Why would you need to have your custom models?
There can be many reasons why you need your own custom model. You might be:

  • Using some specific python library versions instead of the latest (e.g. TensorFlow)
  • Using libraries unavailable on SageMaker

Before continuing ...
Before going forward, make sure you have the following.

  • Docker installed and running in your OS
  • Basic knowledge of how Docker works

How do we do this?
Now with a good context behind us, let us plough through the details of getting things set up for SageMaker. The tutorial is going to have three different sections.

  • Create a docker image with your code
  • Testing the docker container locally
  • Deploying the image on Amazon ECR (Elastic Container Repository)

Let me make flesh these points out here. First you create a docker image with the libraries and code and other requirements (e.g. access to ports). Then you create a contain from that image and run a container. Then you test the code/models with a small chunk of data in the container. After successfully testing, you upload the docker image to the ECR. Then you can specify this image as the ML model and the use it for training/prediction through Amazon SageMaker.

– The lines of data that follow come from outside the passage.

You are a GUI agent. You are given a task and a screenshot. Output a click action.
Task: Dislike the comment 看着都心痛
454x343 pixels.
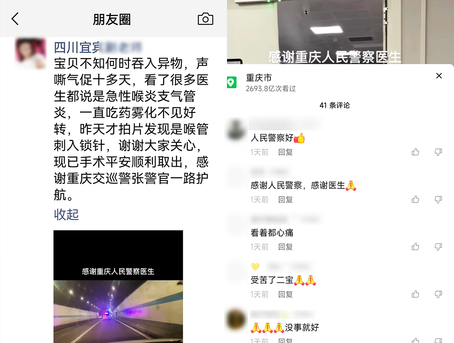tap(438, 247)
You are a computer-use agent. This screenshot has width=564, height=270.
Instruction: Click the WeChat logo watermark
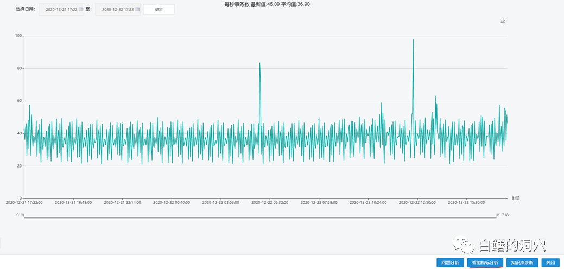[x=466, y=246]
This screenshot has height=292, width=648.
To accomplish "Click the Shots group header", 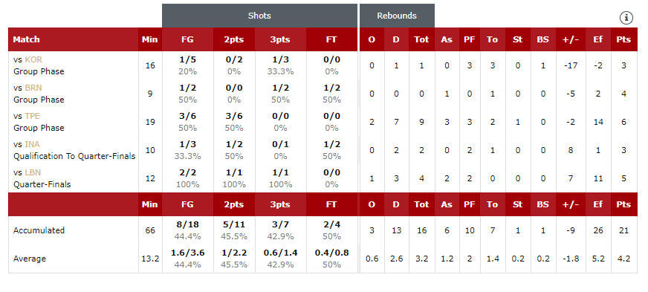I will (259, 16).
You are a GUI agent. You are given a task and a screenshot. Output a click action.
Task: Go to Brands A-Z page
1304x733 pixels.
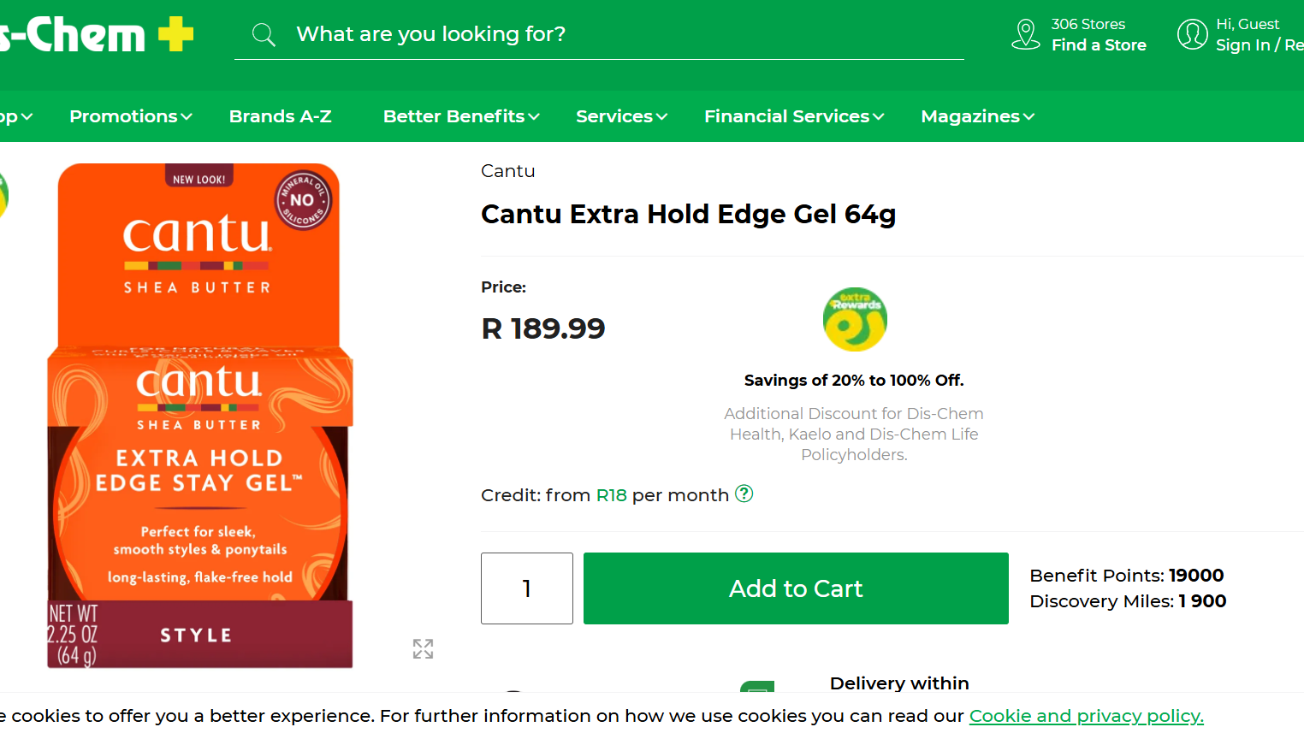click(x=280, y=116)
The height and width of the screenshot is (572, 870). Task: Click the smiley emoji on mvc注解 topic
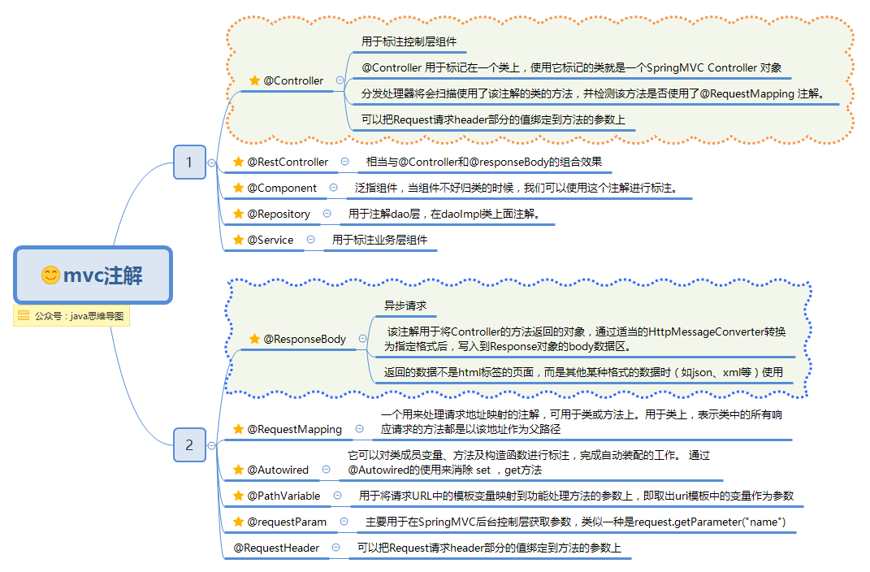click(x=50, y=275)
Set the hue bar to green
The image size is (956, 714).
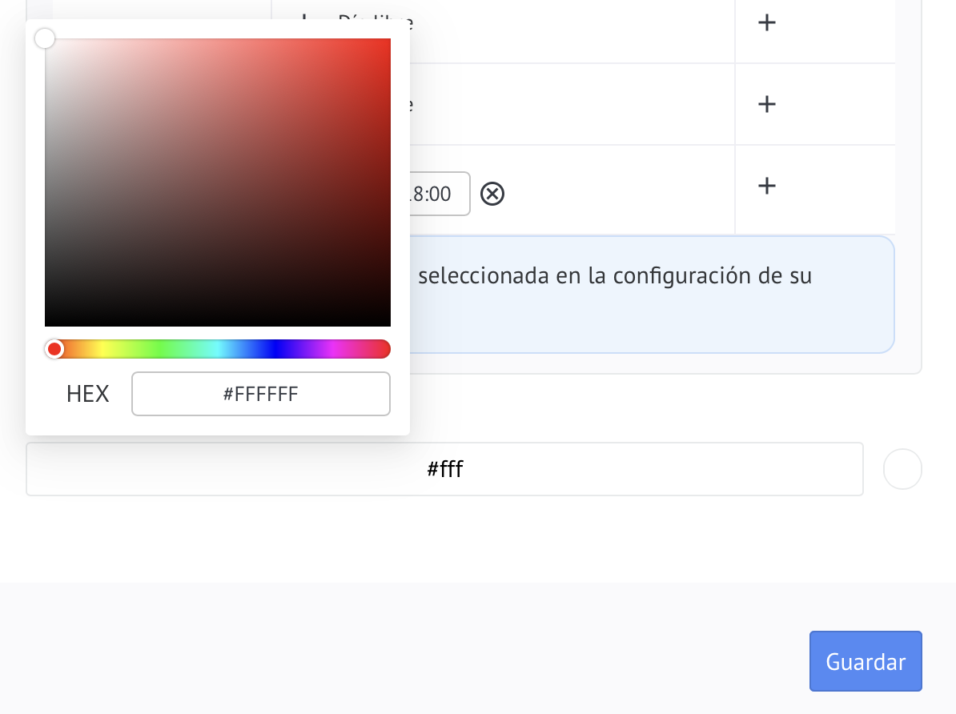click(x=160, y=349)
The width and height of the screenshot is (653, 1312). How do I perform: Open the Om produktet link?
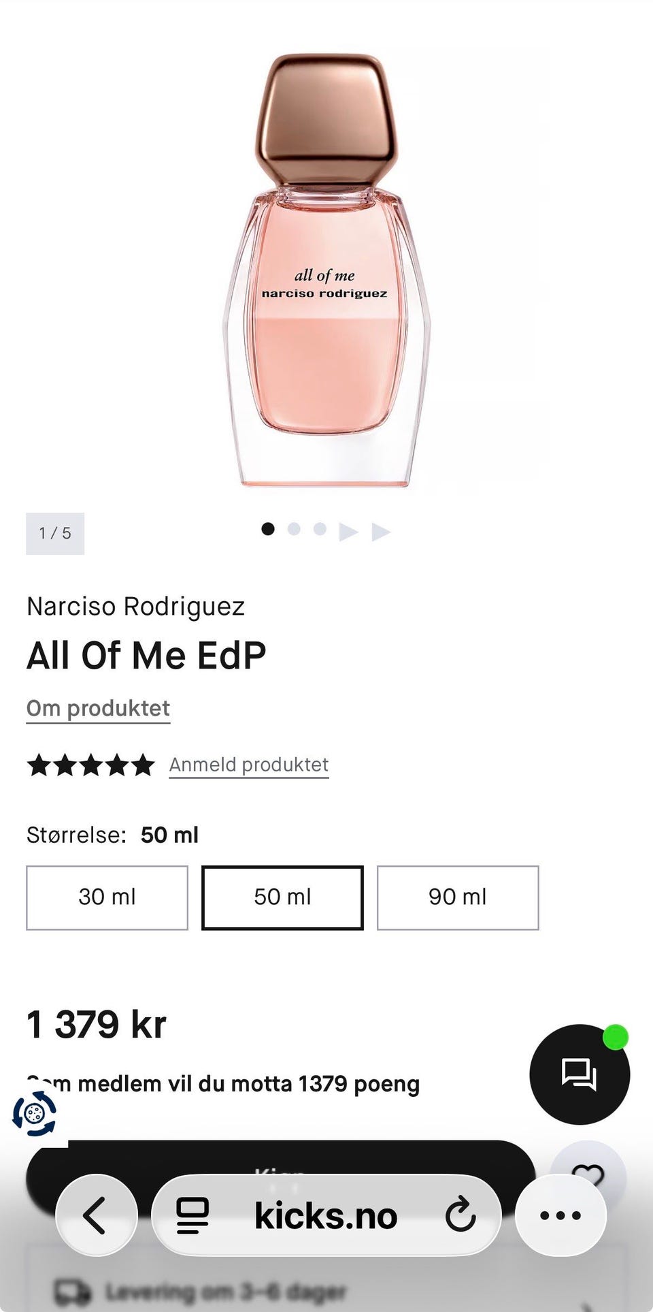click(98, 708)
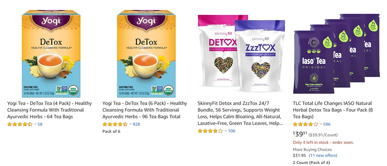Viewport: 387px width, 166px height.
Task: Click star rating of Yogi 4 Pack tea
Action: (x=20, y=124)
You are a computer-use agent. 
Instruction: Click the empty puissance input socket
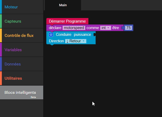pyautogui.click(x=94, y=35)
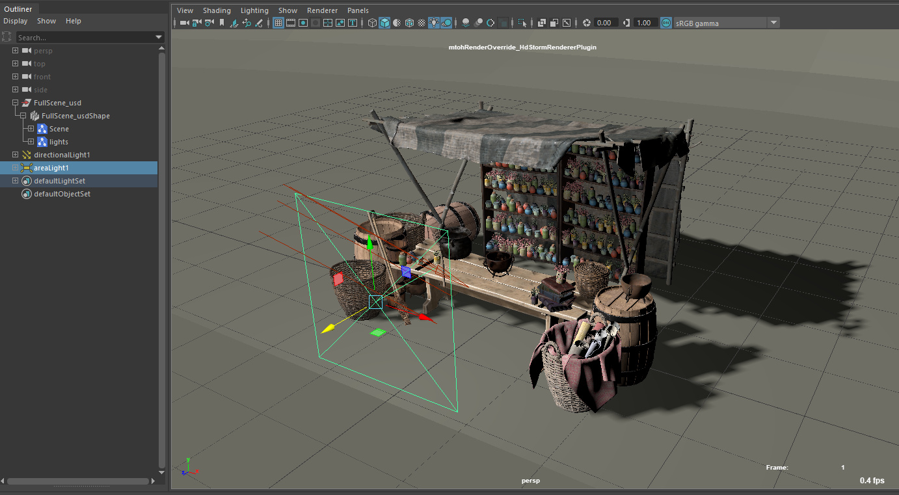The image size is (899, 495).
Task: Select defaultObjectSet in the Outliner
Action: coord(62,194)
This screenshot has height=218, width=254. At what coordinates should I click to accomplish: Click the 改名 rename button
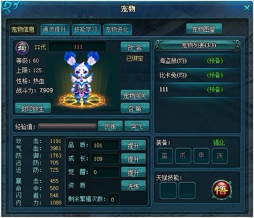coord(135,47)
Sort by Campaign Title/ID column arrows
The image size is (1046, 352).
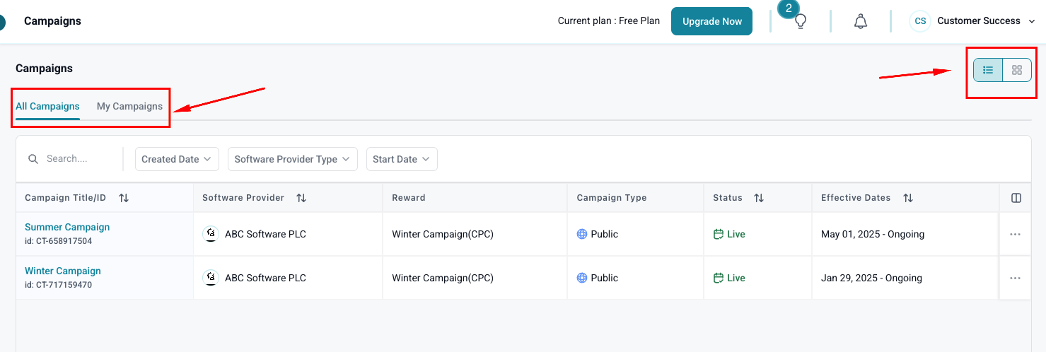pyautogui.click(x=124, y=198)
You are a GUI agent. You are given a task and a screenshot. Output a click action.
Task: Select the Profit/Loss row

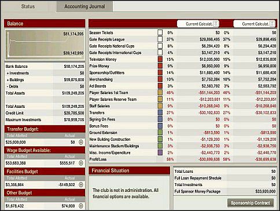click(x=183, y=159)
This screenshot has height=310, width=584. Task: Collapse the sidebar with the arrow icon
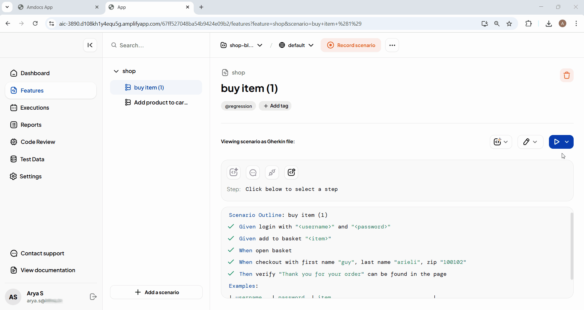pos(90,45)
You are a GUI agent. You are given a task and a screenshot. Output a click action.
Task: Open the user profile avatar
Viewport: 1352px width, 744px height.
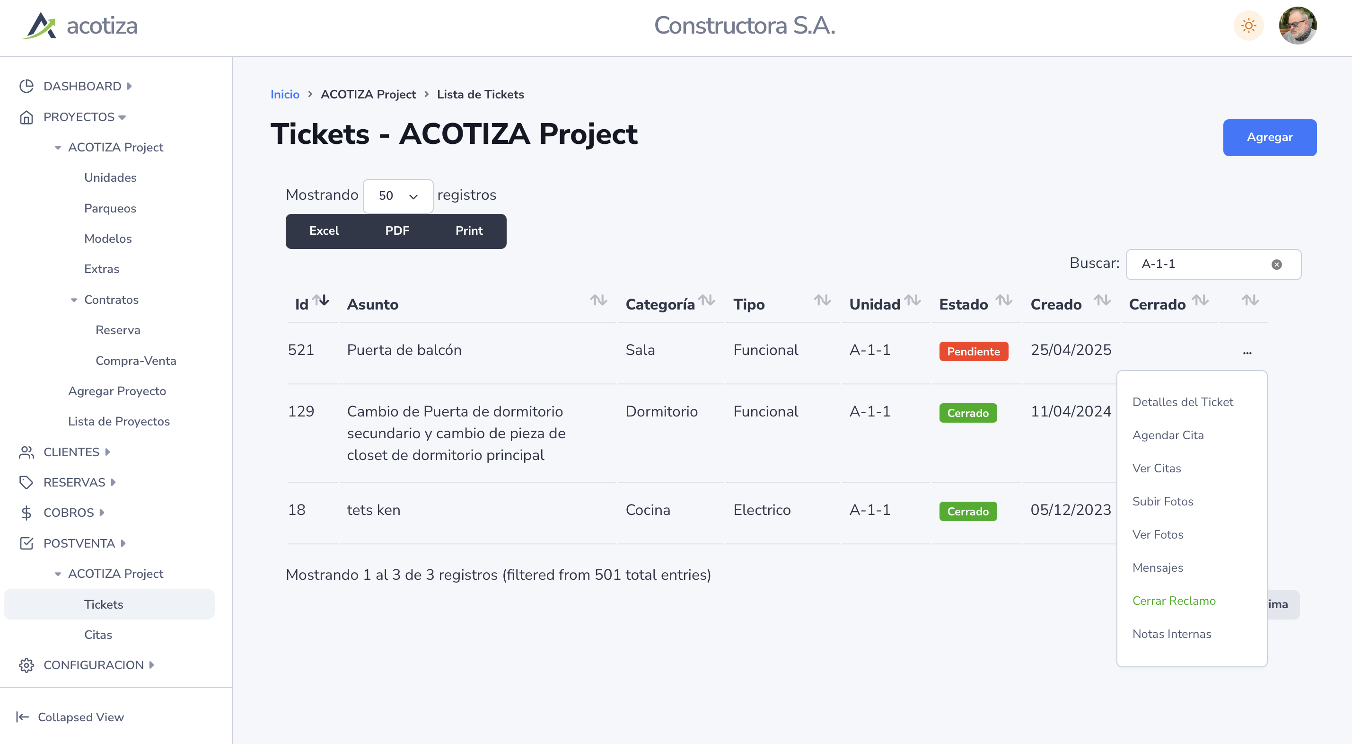coord(1297,26)
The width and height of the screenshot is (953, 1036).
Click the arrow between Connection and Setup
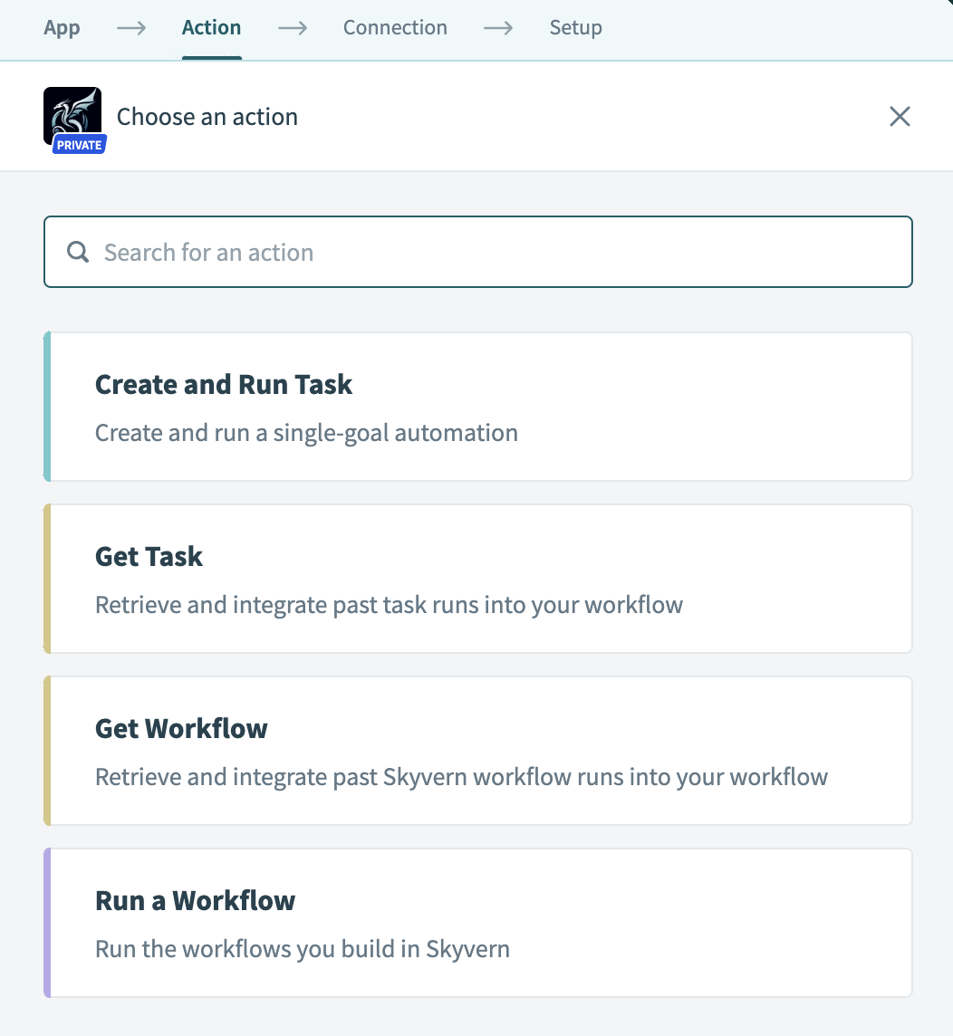(x=498, y=28)
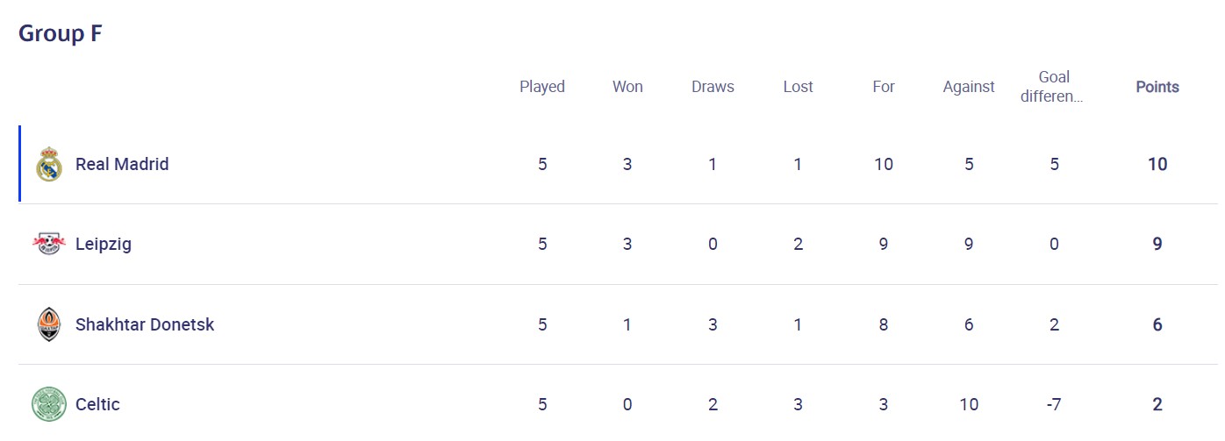This screenshot has height=441, width=1225.
Task: Click the Celtic club badge
Action: click(49, 404)
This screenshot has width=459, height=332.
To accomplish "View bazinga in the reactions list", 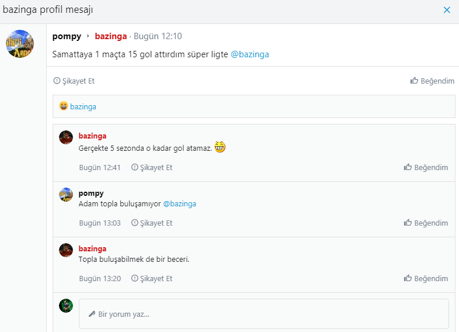I will (83, 107).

Also, I'll be using this tutorial/guide as the frame of reference for this blog. It's a really good tutorial. There are few reasons I thought of reinventing that blog post:

  • It's a good tutorial if you're relying only on scikit-learn. I thought of creating a container with XGBoost, so we'll have to do some tinkering around our Docker container.
  • I want Python 3 not Python 2 for obvious reasons.
  • I also feel like some details are missing here and there (especially when it comes to testing locally).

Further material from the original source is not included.